Updated: 2013-01-19 04:48
By Fu Jing in Brussels ( China Daily)

Weak demand globally especially in the EU is the biggest external challenge for China's economy in 2013, said European economists.

The experts made the comments after the Chinese government released economic figures on Friday.

"Weakness in developed markets, especially the EU, will remain a major challenge," said Duncan Freeman, researcher of Brussels International Institute of Contemporary Chinese Studies.

Freeman said domestically the biggest challenge will be pushing forward a clear reform agenda while supporting strong in order to create long term sustainability for the economy.

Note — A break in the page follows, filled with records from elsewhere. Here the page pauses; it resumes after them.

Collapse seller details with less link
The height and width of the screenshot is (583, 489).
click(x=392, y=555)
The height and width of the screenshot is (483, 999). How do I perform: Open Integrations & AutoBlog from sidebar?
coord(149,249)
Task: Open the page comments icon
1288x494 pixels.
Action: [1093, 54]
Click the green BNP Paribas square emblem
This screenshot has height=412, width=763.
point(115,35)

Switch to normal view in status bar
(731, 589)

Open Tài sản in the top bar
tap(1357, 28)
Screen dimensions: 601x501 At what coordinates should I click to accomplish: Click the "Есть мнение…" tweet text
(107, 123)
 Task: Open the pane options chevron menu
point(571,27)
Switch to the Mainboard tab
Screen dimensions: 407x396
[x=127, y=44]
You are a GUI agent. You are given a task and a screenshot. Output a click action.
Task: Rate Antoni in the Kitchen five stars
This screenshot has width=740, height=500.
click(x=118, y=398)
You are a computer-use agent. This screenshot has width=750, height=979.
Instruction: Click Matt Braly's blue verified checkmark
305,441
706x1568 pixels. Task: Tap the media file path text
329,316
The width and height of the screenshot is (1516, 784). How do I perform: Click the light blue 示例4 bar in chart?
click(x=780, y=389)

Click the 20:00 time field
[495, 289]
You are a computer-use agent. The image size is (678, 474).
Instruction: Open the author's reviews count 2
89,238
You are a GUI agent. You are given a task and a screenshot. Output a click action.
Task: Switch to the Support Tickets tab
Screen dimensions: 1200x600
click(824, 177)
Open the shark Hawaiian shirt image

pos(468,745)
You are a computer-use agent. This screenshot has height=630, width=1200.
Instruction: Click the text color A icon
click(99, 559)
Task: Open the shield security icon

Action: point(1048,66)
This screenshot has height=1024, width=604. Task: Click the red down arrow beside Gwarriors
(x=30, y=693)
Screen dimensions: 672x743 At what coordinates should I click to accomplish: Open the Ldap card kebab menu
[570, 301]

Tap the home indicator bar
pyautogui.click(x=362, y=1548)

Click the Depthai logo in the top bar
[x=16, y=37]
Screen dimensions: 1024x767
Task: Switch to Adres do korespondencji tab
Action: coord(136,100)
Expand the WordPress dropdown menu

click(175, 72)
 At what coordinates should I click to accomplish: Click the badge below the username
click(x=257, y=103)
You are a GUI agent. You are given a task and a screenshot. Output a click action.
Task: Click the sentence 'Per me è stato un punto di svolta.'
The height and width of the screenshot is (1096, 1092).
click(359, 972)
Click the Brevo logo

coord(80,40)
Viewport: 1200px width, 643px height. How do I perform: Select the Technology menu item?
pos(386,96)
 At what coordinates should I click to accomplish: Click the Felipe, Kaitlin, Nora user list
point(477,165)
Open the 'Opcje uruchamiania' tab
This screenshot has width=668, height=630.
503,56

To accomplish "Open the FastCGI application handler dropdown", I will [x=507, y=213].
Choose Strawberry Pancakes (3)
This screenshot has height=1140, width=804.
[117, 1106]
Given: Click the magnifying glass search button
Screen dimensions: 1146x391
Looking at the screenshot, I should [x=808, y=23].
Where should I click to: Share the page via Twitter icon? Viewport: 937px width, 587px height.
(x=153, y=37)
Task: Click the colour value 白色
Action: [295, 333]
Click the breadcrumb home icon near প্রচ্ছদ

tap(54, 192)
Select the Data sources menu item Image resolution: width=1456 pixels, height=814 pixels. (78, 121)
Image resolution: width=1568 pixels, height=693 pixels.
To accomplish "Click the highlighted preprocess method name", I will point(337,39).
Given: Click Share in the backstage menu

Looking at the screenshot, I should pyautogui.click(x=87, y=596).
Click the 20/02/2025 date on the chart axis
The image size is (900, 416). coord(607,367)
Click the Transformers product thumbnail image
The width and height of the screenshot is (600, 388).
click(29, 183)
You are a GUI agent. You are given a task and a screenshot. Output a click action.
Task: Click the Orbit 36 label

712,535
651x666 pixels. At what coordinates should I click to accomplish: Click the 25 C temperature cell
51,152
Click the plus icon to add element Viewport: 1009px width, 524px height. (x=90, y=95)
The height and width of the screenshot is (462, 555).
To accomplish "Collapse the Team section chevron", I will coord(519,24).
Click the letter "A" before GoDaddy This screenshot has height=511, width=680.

Rainer Gehnen, general manager of the German-Chinese Business Association in Cologne, said that externally China will remain to be strongly depended on the overall economic and financial developments in the EU and US. "China is asked to help where it can. However, the major homework is to be done by the governments in Washington and the European capitals," said Gehnen, adding that they must mainly reset a sustainable global banking and financial system and must end their policies of high deficit spending which puts too much burden on future generations.

Both Freeman and Gehnen said China's performance was strong in 2012, in the context of the economic problems in the developed world.

Freeman said one problem is that China will continue to have a significant level of dependence on external markets, although this has been declining in recent years as a result of the collapse in demand in the developed markets.

"The structural shift to domestic consumption will remain a key long-term policy challenge. Investment remains a problem in the Chinese economy," said Freeman.

While the Chinese economy needs investment and high levels of investment are likely to continue, Freeman said a key problem is directing investment efficiently into those sectors where it is actually needed and avoiding the type of redundant investment that has occurred in the past.

Freeman said the crisis in the EU will continue to be a significant factor in bilateral relations, and will limit prospects for a revival in Chinese exports to Europe.